You may need to add seed-node lines to the /home/water/witness_node_data_dir/config.ini
The default version had no entries (for me anyway).
Anyway, thanks so much, just wanted to pass on what I learned :)
Please check out my witness thread at https://steemit.com/witness-category/@nonlinearone/vote-for-nonlinearone-as-witness-bryan-s-witness-thread-version-1-0
That's odd that the default config had no seed-node entries. Are you sure you're using v0.14.2? Thanks for the tips, I'll update the post when I get a chance. Glad you got your witness up and running.
Thanks for this excellent guide! I have been thinking about trying to become a witness. This guide will really help!
One question regarding the servers. On OVC, they have options for "Dedicated" and "Cloud". The cloud looks cheaper. Do you have any tips/suggestions on which server package is good to choose? (When I searched, the SP-30 under 'RAM Instances' with some additional HD space added in seems like the most affordable option to meet all the requiremets.)
I recommend you chat with some of the expert witnesses in the chat that have more experience running on such services. I'm using my own server, so my experience is a little different. The feeling I get is that if the CPU/RAM match, the bandwidth is really important - if throughput is inconsistent, you might miss blocks because you're too slow to respond. I'm sorry I can't help you more but I've only been running my node for 4 days and this article is the information I collected while doing it.

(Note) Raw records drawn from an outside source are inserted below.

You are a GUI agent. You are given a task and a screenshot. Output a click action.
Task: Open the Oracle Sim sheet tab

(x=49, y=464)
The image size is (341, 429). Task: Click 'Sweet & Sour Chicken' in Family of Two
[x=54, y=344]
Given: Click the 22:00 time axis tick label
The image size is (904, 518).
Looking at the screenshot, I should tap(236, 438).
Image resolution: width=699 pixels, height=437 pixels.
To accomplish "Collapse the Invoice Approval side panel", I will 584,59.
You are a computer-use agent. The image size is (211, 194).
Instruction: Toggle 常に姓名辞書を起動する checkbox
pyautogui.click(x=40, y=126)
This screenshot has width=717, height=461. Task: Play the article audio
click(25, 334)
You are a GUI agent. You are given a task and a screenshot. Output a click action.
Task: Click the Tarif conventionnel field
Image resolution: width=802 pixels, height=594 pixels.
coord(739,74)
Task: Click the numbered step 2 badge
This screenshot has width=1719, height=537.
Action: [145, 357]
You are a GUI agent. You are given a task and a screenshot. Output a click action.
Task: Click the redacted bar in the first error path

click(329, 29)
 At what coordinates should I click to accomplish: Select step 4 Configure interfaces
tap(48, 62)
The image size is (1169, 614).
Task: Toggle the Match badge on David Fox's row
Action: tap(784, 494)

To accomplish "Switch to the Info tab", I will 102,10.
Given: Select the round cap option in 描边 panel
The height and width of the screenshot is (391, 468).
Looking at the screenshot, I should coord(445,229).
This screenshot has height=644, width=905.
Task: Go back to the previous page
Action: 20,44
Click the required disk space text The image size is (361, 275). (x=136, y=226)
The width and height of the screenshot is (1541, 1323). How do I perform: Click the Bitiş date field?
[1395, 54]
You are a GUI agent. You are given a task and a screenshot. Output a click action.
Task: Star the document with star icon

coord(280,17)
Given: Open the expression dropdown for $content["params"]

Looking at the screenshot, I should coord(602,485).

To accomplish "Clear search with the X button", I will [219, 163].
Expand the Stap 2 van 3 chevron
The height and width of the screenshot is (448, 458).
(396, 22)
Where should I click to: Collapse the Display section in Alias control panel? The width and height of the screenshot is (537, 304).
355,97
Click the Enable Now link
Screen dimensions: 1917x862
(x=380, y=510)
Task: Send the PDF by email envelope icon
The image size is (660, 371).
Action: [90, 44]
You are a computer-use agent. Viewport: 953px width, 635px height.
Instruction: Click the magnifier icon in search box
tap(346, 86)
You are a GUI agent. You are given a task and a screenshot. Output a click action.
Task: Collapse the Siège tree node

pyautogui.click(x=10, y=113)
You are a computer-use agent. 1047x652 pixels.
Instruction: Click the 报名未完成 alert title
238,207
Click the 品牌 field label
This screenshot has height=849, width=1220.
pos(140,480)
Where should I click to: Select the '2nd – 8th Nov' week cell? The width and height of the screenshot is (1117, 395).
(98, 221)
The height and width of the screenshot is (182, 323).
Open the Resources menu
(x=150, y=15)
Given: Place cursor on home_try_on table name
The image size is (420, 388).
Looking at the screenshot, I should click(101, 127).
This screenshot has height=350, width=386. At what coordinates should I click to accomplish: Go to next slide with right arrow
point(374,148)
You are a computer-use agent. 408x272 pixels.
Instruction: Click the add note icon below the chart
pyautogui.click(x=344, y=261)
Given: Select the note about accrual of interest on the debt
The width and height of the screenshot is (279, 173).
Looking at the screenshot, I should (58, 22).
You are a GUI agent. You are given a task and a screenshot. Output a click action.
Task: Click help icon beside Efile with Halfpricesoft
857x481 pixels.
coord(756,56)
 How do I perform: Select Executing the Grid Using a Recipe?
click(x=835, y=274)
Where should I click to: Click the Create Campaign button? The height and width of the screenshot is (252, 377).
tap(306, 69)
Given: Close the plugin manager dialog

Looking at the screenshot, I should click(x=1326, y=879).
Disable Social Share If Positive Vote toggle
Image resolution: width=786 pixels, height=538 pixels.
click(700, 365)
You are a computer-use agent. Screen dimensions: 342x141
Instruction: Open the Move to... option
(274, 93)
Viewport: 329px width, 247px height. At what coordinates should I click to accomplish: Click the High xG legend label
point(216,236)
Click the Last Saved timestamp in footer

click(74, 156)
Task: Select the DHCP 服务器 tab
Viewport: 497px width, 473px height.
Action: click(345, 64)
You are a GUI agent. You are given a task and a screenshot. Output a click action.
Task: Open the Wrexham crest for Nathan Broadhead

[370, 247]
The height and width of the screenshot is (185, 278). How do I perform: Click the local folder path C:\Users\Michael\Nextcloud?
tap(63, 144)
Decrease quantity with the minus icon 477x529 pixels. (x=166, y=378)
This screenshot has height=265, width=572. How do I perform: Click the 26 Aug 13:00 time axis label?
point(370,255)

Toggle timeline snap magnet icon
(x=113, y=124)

No problem. Thanks for your reply :)
Ugh! You suck! You have officially ruined an upcoming weekend of mine! ;)
Nice language... Easy to read. Reblog!
Thanks. Readability is very important for a guide like this, so that's good to hear.
Great How-to. I feel that I'm technically ready to become a witness but I'm going to hold off for awhile and focus on content creation for right now. I feel like if I can gain a bigger following and build my reputation up higher I have a better chance of becoming a witness in the future.
Great post on the whole process and security hardening! One tiny note that would be good to have is to checkout a specific release tag after cloning the steem repo. Using SSH keys are not just secure but convenient, no having to type the password!
Thanks for the tip about checking out a specific release. I've updated the post to include this.